- _ОТРЫВОК ИЗ ТЕКСТА_:
# # # # #

В царском кругу. Воспоминания фрейлин дома Романовых - Автор неизвестен 10 стр.


С детства я знала адмирала Чичагова, потому что в бурное Павлово царствование он жил в ссылке по соседству с нашею деревнею. Я подружилась с его женою, которая пользовалась отличной известностью. Обожаемая мужем, нежного здоровья и своеобразная в приемах, она обращала на себя общее внимание. Чичагов был человек замечательного ума. Государь отличал его и желал привязать его к себе, но безуспешно. Будучи горячим поклонником Французской республики и Наполеона, Чичагов не скрывал величайшего презрения к своей стране и своим соотечественникам. Он не щадил и англичан, хотя жена его была англичанка и всегда держалась противоположных с ним мнений. Он был уверен в превосходстве своих дарований и, при характере пылком и непоследовательном, позволял себе всякого рода странности. О его выходках толковали, их боялись, и лишь немногие лица отваживались сближаться с ним. По своей должности морского министра он должен был принимать общество. Два раза в неделю давали у него ужины, на которые собиралось много иностранцев. Там я познакомилась с графом де–Местром и с его братом. Беседа их, блистательная и в то же время дельная, пленяла Чичагова, но старший из них, знаменитый своими сочинениями, которые составили собою эпоху, присоединял к сокровищам знания и таланта отменную чувствительность, не покидавшую его в самых простых житейских делах. Непреклонный, порою даже нетерпимый в своих убеждениях, он всегда был снисходителен и любовен в личных сношениях, поклонялся женщинам, искал их беседы и дорожил их мнением. Его дружба была мне столь же приятна, как и полезна, потому что его все знали, и удовольствие, которое он находил в разговорах со мною, уже обращало на меня общее внимание.

# # # # #

- _ИМЕЮЩИЕСЯ ДАННЫЕ_:
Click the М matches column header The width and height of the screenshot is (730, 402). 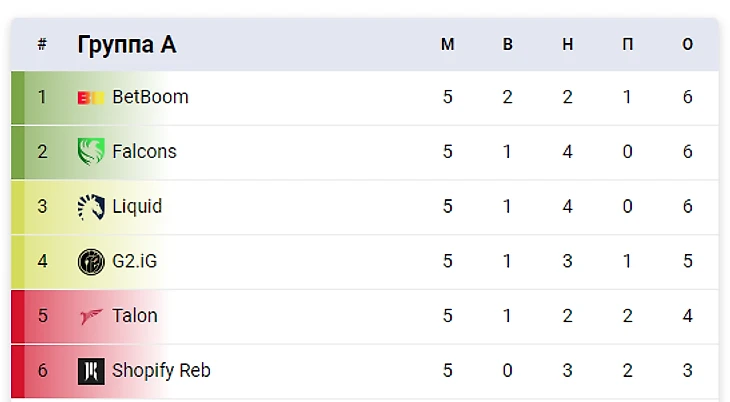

# # # # #

- _ЗАДАНИЕ_: Переведите на английский язык предложение из отрывка воспоминаний фрейлин: «Два раза в неделю давали у него ужины, на которые собиралось много иностранцев».

- _ОТВЕТ НА ЗАДАНИЕ_: Twice a week suppers were given at his house, and many foreigners gathered at them.